Exercise directions
From the data below, retype exactly the lines starting with the one that contains "Disable the Моментальный" and ending with the one that contains "The height and width of the screenshot is (427, 595).", both included.

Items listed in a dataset

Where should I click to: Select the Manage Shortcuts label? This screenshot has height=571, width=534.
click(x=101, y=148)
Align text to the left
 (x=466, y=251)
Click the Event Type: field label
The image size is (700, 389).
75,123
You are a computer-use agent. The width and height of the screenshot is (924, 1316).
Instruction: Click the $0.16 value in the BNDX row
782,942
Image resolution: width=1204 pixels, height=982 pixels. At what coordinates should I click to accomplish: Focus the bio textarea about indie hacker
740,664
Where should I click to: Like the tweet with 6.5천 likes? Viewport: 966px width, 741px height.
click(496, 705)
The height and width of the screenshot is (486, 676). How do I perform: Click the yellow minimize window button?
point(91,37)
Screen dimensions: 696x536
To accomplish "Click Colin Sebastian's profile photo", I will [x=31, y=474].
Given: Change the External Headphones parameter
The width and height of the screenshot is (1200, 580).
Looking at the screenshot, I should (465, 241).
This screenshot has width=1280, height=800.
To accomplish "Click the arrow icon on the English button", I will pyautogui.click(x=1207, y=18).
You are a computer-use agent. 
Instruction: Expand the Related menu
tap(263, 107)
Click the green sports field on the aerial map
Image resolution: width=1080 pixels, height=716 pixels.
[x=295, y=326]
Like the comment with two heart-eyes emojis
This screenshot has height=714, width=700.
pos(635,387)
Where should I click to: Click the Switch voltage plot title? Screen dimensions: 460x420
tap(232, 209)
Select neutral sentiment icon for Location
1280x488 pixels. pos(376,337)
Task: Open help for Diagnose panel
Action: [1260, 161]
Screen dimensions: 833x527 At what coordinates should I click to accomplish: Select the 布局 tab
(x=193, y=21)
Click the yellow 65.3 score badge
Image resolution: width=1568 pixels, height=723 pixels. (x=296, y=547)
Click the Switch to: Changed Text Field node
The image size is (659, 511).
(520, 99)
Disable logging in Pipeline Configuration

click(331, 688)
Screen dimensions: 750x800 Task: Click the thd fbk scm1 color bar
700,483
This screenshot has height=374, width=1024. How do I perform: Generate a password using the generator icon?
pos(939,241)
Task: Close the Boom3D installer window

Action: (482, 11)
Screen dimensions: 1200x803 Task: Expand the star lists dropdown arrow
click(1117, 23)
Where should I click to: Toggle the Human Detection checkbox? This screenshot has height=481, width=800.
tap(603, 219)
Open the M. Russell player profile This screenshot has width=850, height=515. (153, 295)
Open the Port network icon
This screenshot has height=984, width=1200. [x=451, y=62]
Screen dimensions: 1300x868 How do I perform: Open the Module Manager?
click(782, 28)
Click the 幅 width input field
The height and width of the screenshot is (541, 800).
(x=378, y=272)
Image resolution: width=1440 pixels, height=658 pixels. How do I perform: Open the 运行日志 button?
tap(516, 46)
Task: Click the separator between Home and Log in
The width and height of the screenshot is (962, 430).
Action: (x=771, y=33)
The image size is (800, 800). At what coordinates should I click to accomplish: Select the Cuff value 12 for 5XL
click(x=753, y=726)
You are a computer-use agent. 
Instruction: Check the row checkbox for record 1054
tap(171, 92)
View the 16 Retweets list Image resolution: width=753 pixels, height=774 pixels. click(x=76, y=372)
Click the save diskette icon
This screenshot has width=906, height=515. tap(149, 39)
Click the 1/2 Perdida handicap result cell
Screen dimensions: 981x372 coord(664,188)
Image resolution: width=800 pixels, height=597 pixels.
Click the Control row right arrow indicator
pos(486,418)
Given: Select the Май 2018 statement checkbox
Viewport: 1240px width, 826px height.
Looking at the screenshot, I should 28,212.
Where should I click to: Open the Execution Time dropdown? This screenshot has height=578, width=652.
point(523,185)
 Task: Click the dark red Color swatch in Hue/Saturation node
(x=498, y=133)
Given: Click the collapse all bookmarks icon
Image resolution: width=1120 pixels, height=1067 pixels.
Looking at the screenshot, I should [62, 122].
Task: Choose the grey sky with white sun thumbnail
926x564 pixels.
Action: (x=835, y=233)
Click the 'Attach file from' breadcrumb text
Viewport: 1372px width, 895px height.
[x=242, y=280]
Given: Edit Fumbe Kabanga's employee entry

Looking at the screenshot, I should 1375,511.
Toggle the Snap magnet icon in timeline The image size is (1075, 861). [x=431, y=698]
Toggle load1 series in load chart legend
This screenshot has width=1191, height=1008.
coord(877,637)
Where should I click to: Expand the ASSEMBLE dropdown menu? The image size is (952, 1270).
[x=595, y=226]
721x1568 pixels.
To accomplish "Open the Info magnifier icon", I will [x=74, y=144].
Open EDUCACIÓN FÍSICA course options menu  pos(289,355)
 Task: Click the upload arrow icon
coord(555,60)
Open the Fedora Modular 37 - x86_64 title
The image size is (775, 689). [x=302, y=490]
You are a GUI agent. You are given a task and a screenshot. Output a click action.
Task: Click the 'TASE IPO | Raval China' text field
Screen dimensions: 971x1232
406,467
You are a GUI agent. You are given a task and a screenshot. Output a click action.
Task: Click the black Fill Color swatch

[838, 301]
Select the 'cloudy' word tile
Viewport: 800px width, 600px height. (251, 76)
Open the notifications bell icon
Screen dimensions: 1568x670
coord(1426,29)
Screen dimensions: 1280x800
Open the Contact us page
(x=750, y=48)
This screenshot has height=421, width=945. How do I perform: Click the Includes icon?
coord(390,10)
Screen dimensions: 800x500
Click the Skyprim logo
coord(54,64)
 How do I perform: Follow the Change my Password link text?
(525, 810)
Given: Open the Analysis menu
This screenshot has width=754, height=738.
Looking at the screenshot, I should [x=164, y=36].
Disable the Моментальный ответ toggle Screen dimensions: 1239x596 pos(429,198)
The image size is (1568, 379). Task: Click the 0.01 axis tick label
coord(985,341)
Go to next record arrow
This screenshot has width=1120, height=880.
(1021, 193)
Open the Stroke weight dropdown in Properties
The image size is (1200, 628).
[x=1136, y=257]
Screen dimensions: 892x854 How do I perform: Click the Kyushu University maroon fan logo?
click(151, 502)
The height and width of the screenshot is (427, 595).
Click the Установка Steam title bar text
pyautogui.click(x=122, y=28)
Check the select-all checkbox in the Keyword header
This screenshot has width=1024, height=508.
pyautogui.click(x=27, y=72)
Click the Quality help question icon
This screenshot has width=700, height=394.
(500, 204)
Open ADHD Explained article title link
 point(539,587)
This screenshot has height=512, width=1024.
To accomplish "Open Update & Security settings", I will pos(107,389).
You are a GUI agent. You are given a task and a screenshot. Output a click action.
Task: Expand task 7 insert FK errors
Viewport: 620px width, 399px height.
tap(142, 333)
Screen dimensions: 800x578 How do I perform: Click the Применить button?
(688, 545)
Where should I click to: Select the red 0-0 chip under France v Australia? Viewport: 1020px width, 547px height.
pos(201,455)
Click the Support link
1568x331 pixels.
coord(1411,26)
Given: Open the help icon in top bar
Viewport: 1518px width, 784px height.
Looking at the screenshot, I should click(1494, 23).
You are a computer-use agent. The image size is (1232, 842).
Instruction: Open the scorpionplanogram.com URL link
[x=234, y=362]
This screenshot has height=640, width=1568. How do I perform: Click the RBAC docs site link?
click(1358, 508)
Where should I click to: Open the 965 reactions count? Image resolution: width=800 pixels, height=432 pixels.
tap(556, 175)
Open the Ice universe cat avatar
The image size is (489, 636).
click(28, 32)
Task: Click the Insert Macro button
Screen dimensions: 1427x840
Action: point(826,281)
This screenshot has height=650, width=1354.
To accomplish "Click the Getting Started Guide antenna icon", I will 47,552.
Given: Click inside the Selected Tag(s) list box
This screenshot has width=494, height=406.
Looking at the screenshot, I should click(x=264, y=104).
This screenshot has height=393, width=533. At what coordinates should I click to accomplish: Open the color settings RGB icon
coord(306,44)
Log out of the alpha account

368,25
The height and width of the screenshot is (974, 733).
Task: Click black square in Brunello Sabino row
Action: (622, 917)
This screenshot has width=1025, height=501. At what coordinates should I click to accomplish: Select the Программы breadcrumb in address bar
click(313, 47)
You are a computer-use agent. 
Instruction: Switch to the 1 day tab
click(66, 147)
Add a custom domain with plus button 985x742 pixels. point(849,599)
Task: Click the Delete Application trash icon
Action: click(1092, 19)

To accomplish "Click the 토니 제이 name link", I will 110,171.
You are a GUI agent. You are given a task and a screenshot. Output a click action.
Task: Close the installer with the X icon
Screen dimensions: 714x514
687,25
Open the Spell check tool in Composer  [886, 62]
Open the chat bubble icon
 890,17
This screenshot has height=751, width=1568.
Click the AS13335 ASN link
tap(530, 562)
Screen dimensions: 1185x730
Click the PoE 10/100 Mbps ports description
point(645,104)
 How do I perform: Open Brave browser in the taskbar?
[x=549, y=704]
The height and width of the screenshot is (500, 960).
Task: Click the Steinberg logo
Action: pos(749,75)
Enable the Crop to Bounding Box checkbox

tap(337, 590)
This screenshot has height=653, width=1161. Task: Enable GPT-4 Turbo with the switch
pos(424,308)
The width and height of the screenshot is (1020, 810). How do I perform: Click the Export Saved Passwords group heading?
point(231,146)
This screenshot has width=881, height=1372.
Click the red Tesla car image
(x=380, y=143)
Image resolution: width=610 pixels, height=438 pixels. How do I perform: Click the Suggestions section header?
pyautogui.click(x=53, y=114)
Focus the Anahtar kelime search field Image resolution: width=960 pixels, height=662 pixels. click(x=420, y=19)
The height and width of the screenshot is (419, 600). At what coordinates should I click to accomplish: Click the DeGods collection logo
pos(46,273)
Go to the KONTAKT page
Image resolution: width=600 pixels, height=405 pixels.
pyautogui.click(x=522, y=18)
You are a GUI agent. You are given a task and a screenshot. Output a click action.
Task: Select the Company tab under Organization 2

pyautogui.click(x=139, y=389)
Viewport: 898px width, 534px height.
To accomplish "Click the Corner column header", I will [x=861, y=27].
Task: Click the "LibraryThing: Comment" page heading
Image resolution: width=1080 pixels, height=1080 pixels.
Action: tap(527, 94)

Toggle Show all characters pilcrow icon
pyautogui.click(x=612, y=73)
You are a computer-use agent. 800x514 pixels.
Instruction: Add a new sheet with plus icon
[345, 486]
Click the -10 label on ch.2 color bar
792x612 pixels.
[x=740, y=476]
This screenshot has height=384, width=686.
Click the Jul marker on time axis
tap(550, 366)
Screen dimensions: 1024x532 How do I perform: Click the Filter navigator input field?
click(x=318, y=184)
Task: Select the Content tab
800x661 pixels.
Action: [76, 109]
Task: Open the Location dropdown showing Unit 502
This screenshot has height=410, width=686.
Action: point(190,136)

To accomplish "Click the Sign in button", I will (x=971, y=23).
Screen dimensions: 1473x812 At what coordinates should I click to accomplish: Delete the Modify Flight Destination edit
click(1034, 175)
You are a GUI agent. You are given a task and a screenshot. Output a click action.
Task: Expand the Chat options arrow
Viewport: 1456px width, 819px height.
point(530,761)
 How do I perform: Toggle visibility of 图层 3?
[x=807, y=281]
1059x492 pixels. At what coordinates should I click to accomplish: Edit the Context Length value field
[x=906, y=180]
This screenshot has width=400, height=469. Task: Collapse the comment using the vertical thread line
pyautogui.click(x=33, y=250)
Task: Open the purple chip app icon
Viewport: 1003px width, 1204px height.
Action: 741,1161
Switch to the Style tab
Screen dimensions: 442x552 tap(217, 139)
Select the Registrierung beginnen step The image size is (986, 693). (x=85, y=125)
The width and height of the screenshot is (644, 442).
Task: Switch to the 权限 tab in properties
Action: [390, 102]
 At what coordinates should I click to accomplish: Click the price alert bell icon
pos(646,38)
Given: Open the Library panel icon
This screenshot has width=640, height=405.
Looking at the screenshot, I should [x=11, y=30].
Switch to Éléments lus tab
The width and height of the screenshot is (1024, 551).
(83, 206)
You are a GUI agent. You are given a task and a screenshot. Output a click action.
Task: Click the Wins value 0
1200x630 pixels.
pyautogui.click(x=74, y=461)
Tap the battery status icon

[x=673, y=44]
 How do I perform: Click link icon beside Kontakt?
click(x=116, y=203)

Exercise answer
Disable the Моментальный ответ toggle Screen dimensions: 1239x596 pos(429,198)
The image size is (1568, 379). Task: Click the 0.01 axis tick label
coord(985,341)
Go to next record arrow
This screenshot has width=1120, height=880.
(1021, 193)
Open the Stroke weight dropdown in Properties
The image size is (1200, 628).
[x=1136, y=257]
Screen dimensions: 892x854 How do I perform: Click the Kyushu University maroon fan logo?
click(151, 502)
The height and width of the screenshot is (427, 595).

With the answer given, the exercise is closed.